May Heaven—through our merciful Redeemer—receive his soul!

Reader! This rude and humble spot contains
The much lamented, much revered remains
Of one whose learning, judgment, taste, and sense,
Good-humour’d wit, and mild benevolence
Charm’d and enlighten’d all the hamlet round,
Wherever genius, worth,—or want was found.
To few it is that bounteous heaven imparts
Such depth of knowledge, and such taste in arts;
Such penetration, and enchanting powers
Of brightening social and convivial hours.
Had he, through life, been blest, by nature kind,
With health robust of body as of mind,
With skill to serve and charm mankind, so great
In arts, in science, letters, church, or state,
His fame the nation’s annals had enroll’d,
And virtues to remotest ages told.

C. Burney.

And the following brief account of this event the Doctor sent, in the ensuing May, to the newspapers.

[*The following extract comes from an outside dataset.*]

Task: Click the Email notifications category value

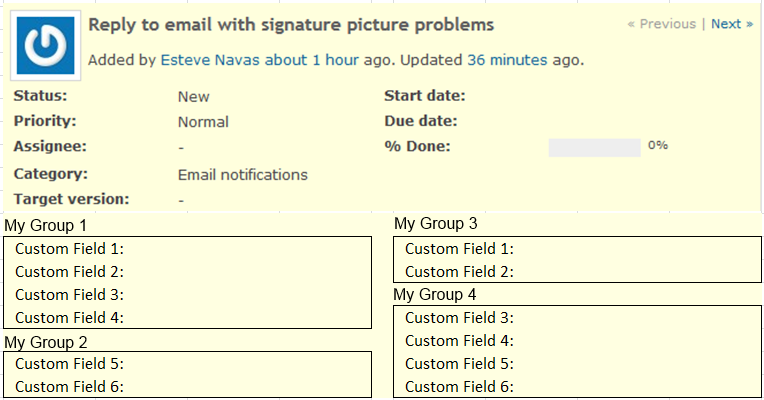Action: click(243, 175)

Last week died, at Chesington, in Surrey, whither he had long retired from the world, Samuel Crisp, Esq., aged 75, whose loss will be for ever deplored by all those who were admitted into his retreat, and had the happiness of enjoying his conversation; which was rendered captivating by all that wit, learning, profound knowledge of mankind, and a most exquisite taste in the fine arts, as well as in all that embellishes human life, could furnish.

And thus, from the portentous disappearance of Mrs. Thrale, with a blight had opened this fatal spring; and thus, from the irreparable loss of Mr. Crisp, with a blast it closed!